Having seen Tracie Bennett's multi award winning Judy Garland in the original West End outing for Peter Quilter's End of the Rainbow, I was a little trepidatious about seeing Lisa Maxwell take on the iconic role in the current touring production. As it turns out, I needn't have worried.

Since comparisons are odious, let me get this out of the way right now: at present, Maxwell isn't fully mining the darkness of Judy almost at the end of her fitfully glorious, constantly troubled life in the way that her predecessor did. Bennett left you in no doubt that here was a soul teetering on the brink of personal armageddon. Here, Maxwell is a little too mannered and cute to fully let go, although I suspect that may come later in the tour given how many other aspects of this performance are so on the money.

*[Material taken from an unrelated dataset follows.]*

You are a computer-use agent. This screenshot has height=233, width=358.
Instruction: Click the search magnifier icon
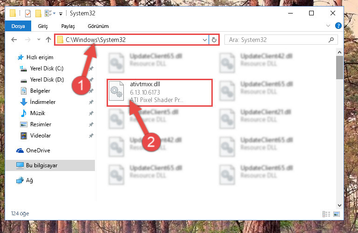pyautogui.click(x=331, y=40)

She is a skilled mimic and is probably a more natural vocal fit for the Garland sound than Bennett was. Physically as well, there are times when this Judy almost morphs uncannily into the divine original.

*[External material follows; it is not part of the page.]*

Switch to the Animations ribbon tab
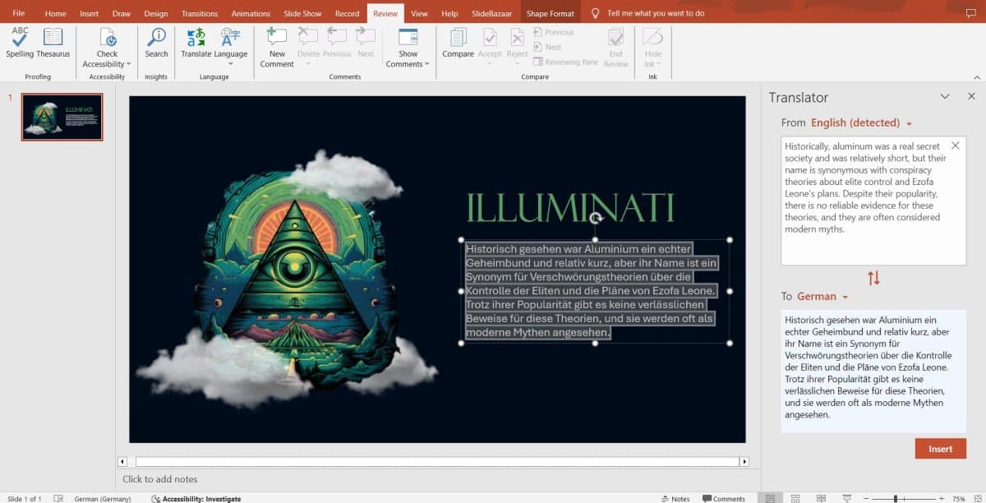 (x=251, y=12)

Quilter's script is really a good Bad Play. There's nothing here that we don't already know but at the same time we are mostly spared those ghastly "remember that time when…" speeches that weaker bio-plays can be prone to, although the sheer size and familiarity of the Judy Garland story may be a factor in that. But who doesn't want to eavesdrop on an icon behaving badly? The play convincingly makes the point that the only truly satisfying relationship this vulnerable diva ever had was with the spotlight. Quilter's Judy is maddening, adorable, desperate, sexy, tragic, witty, pathetic, even repulsive. Maxwell skilfully and magnetically captures almost all of this, and, I think, will get better and better. The piece as a whole proves compulsively watchable, and is often very funny.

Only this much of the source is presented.